Start of Input
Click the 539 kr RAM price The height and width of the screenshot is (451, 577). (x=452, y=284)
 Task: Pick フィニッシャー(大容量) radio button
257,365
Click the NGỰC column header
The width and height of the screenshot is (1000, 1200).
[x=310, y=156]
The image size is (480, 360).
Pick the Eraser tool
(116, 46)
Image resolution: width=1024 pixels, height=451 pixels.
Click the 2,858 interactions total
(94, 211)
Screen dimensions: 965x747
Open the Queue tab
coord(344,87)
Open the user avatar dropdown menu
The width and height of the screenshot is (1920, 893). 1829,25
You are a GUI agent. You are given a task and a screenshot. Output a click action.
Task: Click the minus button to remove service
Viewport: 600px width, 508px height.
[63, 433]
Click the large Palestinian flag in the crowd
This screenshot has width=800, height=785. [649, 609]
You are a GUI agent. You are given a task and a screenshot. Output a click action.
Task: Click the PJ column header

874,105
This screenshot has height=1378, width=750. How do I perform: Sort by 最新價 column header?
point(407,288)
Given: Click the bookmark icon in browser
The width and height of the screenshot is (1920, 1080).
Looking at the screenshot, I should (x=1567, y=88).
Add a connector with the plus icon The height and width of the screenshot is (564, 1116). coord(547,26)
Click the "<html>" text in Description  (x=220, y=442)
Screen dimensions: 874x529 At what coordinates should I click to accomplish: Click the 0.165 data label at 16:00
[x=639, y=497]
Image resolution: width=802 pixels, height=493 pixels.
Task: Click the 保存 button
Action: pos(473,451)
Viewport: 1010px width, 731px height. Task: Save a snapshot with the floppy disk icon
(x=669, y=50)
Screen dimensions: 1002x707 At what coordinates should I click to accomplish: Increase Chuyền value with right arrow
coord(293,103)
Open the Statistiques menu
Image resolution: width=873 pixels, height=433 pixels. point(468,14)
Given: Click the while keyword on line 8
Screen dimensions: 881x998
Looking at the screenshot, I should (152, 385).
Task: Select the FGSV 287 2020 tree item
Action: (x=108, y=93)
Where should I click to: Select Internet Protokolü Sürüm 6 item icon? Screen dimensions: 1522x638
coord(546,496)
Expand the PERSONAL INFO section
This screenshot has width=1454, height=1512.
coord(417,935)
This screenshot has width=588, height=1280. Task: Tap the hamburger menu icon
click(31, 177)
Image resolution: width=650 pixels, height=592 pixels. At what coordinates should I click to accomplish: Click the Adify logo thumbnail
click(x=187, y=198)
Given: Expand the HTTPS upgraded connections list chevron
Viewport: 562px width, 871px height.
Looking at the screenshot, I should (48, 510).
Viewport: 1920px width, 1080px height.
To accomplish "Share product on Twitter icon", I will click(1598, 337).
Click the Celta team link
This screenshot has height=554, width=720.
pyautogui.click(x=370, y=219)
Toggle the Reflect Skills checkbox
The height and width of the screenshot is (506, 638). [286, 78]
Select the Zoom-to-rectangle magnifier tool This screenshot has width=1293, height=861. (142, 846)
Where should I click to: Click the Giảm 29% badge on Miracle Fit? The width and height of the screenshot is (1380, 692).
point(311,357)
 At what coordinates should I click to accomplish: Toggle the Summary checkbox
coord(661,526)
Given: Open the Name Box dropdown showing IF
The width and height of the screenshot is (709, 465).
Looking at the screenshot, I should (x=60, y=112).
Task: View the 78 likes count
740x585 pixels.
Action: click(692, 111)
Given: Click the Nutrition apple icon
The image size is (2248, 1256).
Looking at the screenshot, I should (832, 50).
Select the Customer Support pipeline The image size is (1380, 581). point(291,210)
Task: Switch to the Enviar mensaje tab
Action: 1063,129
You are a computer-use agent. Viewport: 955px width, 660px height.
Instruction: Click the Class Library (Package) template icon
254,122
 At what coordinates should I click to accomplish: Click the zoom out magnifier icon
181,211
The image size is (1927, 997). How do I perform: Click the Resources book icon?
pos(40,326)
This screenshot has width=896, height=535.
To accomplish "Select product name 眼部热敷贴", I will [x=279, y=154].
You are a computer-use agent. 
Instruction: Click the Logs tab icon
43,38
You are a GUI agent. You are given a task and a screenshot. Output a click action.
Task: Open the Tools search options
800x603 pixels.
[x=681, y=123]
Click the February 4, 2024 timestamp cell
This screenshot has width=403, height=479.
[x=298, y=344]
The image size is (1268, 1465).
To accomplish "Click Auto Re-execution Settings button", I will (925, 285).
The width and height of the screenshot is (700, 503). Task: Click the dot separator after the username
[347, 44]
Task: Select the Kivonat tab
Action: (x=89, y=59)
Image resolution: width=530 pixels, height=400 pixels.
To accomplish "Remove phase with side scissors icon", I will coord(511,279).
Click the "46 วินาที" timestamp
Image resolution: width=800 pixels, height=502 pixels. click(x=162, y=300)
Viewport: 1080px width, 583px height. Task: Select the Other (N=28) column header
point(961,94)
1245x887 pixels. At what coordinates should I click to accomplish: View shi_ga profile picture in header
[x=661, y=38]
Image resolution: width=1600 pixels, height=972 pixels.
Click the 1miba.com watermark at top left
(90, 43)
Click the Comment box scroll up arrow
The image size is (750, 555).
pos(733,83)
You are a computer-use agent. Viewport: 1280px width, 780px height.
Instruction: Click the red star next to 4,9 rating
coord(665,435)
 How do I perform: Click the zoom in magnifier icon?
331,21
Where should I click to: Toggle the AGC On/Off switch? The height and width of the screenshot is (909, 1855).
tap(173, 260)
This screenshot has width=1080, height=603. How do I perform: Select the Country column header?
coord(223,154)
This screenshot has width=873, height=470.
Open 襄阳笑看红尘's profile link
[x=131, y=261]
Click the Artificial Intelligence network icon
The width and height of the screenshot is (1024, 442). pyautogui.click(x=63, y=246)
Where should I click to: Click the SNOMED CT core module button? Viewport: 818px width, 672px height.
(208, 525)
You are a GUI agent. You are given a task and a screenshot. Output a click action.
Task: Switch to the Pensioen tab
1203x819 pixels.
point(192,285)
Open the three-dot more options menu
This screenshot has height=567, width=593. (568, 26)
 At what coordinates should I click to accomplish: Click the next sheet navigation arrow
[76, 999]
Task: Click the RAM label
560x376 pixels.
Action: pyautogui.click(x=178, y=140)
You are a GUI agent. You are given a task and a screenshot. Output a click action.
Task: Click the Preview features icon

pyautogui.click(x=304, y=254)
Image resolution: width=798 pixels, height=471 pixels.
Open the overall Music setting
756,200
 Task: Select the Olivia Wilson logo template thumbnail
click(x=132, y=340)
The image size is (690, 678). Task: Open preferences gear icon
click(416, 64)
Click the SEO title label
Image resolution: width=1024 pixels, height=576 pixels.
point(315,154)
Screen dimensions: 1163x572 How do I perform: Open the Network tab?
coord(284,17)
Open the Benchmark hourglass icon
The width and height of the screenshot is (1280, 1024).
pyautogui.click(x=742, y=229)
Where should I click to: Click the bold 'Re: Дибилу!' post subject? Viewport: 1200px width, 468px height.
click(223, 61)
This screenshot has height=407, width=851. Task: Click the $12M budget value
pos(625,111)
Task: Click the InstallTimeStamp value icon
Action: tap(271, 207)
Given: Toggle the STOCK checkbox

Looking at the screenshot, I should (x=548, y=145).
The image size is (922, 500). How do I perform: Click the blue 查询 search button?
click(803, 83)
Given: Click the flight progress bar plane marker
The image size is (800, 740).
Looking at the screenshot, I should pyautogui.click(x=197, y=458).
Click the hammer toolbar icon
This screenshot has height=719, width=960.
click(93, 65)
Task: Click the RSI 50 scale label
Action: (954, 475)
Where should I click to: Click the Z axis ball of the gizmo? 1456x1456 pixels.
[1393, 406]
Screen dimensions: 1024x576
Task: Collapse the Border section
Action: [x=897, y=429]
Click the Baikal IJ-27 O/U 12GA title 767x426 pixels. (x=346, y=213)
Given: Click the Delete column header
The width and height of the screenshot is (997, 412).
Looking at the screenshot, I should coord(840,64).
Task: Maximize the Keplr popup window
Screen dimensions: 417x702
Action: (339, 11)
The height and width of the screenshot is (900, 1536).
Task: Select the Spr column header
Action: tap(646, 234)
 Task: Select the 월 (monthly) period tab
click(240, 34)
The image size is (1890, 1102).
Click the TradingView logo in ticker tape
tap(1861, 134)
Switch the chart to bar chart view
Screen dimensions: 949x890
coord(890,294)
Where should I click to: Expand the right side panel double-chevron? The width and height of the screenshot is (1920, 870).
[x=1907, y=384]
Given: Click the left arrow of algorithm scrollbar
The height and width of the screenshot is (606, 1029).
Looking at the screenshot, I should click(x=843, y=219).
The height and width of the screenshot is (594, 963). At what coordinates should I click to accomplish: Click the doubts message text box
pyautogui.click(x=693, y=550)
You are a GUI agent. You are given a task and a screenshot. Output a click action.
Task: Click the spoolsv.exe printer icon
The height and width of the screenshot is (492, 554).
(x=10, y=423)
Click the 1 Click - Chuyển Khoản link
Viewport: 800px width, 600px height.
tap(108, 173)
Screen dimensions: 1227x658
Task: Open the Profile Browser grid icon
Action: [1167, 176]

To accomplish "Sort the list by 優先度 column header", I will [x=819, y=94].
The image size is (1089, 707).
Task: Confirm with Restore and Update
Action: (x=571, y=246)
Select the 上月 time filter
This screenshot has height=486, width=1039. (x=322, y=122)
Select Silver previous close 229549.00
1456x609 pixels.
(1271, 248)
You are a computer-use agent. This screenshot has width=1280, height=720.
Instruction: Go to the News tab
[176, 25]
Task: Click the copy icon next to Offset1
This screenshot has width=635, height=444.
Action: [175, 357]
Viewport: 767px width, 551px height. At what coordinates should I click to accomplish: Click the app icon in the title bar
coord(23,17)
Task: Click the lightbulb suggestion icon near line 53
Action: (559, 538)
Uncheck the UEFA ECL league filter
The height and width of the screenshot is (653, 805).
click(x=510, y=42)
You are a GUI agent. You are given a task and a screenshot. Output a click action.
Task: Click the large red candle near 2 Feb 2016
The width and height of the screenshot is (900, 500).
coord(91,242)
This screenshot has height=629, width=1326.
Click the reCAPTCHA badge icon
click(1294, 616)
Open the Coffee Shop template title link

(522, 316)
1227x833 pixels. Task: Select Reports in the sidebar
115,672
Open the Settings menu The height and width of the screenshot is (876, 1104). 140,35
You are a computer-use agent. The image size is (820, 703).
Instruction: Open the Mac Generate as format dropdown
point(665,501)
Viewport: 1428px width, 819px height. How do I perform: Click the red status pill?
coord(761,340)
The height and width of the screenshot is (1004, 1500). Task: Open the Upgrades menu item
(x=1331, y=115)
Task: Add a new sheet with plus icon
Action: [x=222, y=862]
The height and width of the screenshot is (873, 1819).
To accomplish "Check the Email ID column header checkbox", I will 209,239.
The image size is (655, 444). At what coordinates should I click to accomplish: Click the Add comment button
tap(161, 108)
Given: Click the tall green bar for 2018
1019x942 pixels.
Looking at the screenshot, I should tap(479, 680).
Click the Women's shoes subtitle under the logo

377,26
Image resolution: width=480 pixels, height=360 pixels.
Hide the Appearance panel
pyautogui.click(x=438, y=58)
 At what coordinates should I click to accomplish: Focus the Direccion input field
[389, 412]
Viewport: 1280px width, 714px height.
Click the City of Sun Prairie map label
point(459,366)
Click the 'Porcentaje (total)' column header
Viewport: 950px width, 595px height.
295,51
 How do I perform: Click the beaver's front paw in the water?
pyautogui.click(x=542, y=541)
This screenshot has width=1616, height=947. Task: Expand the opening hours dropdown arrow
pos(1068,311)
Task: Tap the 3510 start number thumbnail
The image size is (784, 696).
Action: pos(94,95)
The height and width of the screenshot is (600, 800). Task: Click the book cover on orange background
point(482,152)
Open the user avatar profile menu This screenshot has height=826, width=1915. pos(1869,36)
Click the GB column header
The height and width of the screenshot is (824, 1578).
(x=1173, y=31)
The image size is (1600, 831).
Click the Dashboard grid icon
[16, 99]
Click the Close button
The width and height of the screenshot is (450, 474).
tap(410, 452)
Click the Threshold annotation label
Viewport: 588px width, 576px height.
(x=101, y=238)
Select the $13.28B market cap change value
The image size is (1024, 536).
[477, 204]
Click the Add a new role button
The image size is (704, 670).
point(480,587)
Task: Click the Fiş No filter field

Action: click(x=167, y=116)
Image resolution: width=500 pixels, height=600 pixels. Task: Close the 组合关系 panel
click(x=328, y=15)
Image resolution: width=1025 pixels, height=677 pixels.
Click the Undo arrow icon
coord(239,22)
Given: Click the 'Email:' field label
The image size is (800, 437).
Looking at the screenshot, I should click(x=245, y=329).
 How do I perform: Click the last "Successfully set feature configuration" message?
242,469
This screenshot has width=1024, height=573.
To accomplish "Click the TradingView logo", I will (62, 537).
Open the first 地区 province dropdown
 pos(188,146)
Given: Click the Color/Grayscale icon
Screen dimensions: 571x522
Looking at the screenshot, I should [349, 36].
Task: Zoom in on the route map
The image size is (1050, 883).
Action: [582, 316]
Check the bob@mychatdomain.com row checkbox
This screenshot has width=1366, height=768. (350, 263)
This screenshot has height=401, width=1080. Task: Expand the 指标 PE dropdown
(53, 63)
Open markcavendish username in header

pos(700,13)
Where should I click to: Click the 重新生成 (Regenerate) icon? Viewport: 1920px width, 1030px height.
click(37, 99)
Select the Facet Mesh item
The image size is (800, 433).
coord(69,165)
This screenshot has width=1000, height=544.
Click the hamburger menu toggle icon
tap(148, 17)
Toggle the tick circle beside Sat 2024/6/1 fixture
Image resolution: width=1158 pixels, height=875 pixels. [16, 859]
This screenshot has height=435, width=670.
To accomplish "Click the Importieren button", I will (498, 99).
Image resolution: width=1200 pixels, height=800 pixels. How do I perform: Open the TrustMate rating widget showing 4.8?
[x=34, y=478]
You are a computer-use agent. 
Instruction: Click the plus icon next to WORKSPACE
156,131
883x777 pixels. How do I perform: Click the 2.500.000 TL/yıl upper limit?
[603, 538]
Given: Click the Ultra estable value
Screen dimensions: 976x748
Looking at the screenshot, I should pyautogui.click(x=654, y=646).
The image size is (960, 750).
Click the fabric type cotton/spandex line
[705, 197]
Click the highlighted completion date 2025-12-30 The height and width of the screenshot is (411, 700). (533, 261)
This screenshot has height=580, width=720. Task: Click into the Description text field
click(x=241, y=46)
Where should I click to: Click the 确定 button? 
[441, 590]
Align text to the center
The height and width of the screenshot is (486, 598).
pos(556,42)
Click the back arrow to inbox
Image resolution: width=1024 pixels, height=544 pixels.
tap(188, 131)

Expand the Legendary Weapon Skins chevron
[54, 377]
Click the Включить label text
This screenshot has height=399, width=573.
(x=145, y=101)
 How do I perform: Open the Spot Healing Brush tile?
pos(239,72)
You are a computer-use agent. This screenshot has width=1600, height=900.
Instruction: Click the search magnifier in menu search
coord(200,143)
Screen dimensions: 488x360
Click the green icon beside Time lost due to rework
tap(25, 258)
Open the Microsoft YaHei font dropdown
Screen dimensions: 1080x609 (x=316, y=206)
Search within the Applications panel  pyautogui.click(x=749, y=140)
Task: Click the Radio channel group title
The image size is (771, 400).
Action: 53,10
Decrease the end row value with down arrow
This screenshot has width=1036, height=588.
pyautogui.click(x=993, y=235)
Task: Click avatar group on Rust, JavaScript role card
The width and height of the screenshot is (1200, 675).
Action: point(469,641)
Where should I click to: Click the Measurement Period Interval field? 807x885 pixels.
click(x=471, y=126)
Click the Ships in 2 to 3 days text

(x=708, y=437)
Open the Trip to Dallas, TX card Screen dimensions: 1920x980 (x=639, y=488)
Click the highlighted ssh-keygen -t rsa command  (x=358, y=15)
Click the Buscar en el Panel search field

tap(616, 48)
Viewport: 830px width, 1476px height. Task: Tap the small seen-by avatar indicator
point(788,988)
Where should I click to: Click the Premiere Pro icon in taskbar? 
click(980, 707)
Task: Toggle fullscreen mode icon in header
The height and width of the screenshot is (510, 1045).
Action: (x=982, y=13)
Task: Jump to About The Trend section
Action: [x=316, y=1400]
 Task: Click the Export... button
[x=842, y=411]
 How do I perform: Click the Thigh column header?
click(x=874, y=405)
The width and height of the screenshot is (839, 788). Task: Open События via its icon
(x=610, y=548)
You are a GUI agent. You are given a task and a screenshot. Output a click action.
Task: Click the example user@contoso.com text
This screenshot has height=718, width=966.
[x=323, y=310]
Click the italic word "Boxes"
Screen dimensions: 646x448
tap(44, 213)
End of Input
**The problem**
Both the first line of the data above and the line with "text in Description" must be included; please return exactly those lines and the ones between them.

**Exercise solution**
Click the 539 kr RAM price The height and width of the screenshot is (451, 577). (x=452, y=284)
 Task: Pick フィニッシャー(大容量) radio button
257,365
Click the NGỰC column header
The width and height of the screenshot is (1000, 1200).
[x=310, y=156]
The image size is (480, 360).
Pick the Eraser tool
(116, 46)
Image resolution: width=1024 pixels, height=451 pixels.
Click the 2,858 interactions total
(94, 211)
Screen dimensions: 965x747
Open the Queue tab
coord(344,87)
Open the user avatar dropdown menu
The width and height of the screenshot is (1920, 893). 1829,25
You are a GUI agent. You are given a task and a screenshot. Output a click action.
Task: Click the minus button to remove service
Viewport: 600px width, 508px height.
[63, 433]
Click the large Palestinian flag in the crowd
This screenshot has width=800, height=785. [649, 609]
You are a GUI agent. You are given a task and a screenshot. Output a click action.
Task: Click the PJ column header

874,105
This screenshot has height=1378, width=750. How do I perform: Sort by 最新價 column header?
point(407,288)
Given: Click the bookmark icon in browser
The width and height of the screenshot is (1920, 1080).
Looking at the screenshot, I should (x=1567, y=88).
Add a connector with the plus icon The height and width of the screenshot is (564, 1116). coord(547,26)
Click the "<html>" text in Description  (x=220, y=442)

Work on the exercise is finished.